Dirty linen conversation leaves companies out to dry

Workforce conversations are some of the most sensitive data for an organisation. It’s at least as sensitive as financial and customer data; it’s in-the-moment discussion, reflecting daily pressures and ‘what if’ scenarios. That such data takes place on consumer-grade messaging apps – where the data is potentially not encrypted, and stored on servers belonging to companies that won’t share it back with the company – is a huge liability.

Within collaboration tools, such as Slack and MS Teams, those conversations are also stored by the service provider and aren’t even end-to-end encrypted. Email fares little better, given its security flaws.

The benefits of real time communication really should make it a more attractive alternative to email. But collaboration and messaging need to be as universal as email before it’s a viable alternative. Combine that with end-to-end encryption, and real time messaging is the clear winner.

The most security-aware organisations – such as governments and regulated industries – will also need to be able to host their own messaging systems (be able to run it on-premise) so that they retain complete ownership and control.

The need for more effective, interoperable real time communication is clear. The challenge is a marketplace that’s reluctant to change.

Resistance will give way to acceptance

The owners of successful proprietary collaboration and messaging apps don’t have much appetite to open themselves to new competition.

Those that make their profits by exploiting user data will have to think about how they make their products more attractive if they can’t rely on locking users in.
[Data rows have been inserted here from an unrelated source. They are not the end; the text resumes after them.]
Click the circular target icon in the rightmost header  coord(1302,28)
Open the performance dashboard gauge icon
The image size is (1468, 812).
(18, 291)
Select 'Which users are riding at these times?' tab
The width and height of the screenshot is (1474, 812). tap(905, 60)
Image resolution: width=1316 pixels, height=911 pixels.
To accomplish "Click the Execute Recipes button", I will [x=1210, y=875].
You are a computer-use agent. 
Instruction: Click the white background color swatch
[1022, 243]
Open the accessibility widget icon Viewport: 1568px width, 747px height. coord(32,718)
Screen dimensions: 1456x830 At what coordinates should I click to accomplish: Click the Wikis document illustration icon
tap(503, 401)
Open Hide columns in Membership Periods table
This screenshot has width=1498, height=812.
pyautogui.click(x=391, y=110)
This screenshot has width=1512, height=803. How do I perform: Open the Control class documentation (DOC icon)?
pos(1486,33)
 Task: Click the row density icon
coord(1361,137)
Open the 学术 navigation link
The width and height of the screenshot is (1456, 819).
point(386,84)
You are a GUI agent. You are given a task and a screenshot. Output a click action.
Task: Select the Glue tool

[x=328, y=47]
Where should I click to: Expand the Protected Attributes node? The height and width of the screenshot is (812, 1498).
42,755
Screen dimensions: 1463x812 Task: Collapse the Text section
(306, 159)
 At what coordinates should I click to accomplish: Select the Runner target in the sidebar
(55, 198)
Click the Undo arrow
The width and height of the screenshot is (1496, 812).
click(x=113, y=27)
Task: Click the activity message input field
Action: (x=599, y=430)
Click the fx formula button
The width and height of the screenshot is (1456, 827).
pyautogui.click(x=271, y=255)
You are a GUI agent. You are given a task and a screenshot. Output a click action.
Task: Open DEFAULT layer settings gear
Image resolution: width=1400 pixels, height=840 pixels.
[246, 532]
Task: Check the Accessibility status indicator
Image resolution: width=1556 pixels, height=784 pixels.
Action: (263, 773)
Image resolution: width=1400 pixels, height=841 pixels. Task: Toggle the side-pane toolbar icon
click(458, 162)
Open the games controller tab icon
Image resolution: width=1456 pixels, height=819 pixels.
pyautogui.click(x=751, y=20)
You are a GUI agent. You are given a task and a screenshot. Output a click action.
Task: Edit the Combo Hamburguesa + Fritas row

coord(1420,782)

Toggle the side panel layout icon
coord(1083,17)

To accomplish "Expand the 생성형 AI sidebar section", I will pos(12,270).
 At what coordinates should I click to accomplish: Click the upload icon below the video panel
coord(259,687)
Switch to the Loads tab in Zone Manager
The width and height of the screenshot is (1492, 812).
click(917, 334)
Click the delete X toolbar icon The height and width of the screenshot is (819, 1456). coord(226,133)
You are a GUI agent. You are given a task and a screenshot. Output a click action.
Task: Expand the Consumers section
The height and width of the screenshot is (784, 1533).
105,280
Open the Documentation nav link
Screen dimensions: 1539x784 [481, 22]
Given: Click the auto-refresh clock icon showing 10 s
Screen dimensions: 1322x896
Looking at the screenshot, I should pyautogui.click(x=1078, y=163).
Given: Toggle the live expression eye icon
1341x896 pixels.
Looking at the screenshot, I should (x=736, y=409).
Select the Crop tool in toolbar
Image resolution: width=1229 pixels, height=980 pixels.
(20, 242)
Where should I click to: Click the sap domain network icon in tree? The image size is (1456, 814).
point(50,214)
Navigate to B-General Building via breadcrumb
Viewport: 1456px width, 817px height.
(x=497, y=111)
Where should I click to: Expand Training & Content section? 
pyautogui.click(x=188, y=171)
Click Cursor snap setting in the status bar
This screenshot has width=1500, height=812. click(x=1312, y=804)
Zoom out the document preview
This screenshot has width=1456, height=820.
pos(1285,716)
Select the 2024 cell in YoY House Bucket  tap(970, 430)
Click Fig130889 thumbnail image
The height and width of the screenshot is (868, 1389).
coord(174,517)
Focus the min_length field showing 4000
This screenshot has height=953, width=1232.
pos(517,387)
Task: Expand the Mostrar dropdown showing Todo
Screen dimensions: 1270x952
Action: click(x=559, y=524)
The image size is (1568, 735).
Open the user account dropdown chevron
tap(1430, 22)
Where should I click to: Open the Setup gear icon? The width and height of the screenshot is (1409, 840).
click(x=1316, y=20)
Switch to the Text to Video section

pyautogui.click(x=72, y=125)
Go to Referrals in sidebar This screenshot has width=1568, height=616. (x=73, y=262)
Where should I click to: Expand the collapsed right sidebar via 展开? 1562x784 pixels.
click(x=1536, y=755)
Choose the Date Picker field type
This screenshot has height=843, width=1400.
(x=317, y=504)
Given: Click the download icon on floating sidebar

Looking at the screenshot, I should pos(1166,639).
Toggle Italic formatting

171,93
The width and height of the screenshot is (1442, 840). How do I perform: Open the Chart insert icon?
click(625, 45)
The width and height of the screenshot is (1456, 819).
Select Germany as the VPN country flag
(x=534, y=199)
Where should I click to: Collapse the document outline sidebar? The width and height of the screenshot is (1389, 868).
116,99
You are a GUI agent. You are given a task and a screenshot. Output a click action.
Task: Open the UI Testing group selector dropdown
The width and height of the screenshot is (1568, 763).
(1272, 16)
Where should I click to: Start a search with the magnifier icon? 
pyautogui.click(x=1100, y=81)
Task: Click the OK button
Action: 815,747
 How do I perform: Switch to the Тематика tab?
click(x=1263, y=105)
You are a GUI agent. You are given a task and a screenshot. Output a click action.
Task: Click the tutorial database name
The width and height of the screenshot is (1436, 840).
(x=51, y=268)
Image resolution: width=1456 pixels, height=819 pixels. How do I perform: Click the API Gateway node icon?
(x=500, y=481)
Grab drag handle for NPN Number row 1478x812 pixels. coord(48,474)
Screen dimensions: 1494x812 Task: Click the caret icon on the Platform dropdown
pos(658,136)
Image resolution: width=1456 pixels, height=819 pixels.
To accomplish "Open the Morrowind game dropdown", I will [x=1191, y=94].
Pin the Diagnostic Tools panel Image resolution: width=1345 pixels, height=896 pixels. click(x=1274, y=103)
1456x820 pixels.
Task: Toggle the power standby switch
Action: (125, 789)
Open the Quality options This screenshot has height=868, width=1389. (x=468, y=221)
Those that distinguish themselves on security will be left standing if they can’t interact with others beyond their own walled garden.

Expensive collaboration tools will have to figure out how they can compete when interoperable alternatives offer missing functionality, such as end-to-end encryption.

But the change will come. The EU has warned if gatekeepers do not comply with the DMA, they could face billions of dollars of fines or even be ordered to break up their businesses.

A combination of regulatory pressure, customer demand and emerging competition will force traditional collaboration and messaging apps to consider how to best knock down their own walled gardens and interoperate with other services. WhatsApp’s privacy announcement debacle has already shown that consumer sentiment is changing.

With interoperability inevitable, the question is how?

An open standard for real time communications

Open source, open standard technology, such as Matrix, is the most obvious way to bring interoperability to real time communications. Matrix-based apps will interoperate, and the Matrix protocol can bridge to proprietary stacks as well. That offers traditional apps an instant route to interoperability; with a logical progression for the likes of Facebook Messenger, Signal, Slack and WhatsApp to have their own apps migrate to become Matrix native.

Being decentralised Matrix can be used transparently as on-premise or SaaS deployments, allowing users to truly be in control of their data. Matrix also supports end-to-end encryption and cross-signed device verification, and is in the early stages of offering peer-to-peer operations, which also work on mesh networks for areas with no communications infrastructure. A feature which empowers users to have absolute, total autonomy and ownership over their conversations as they only exist on the devices they own.

The original world wide web was an open and decentralised system. What we’ll see over the next few years is a full circle return to an open standard that revolutionises real time communication.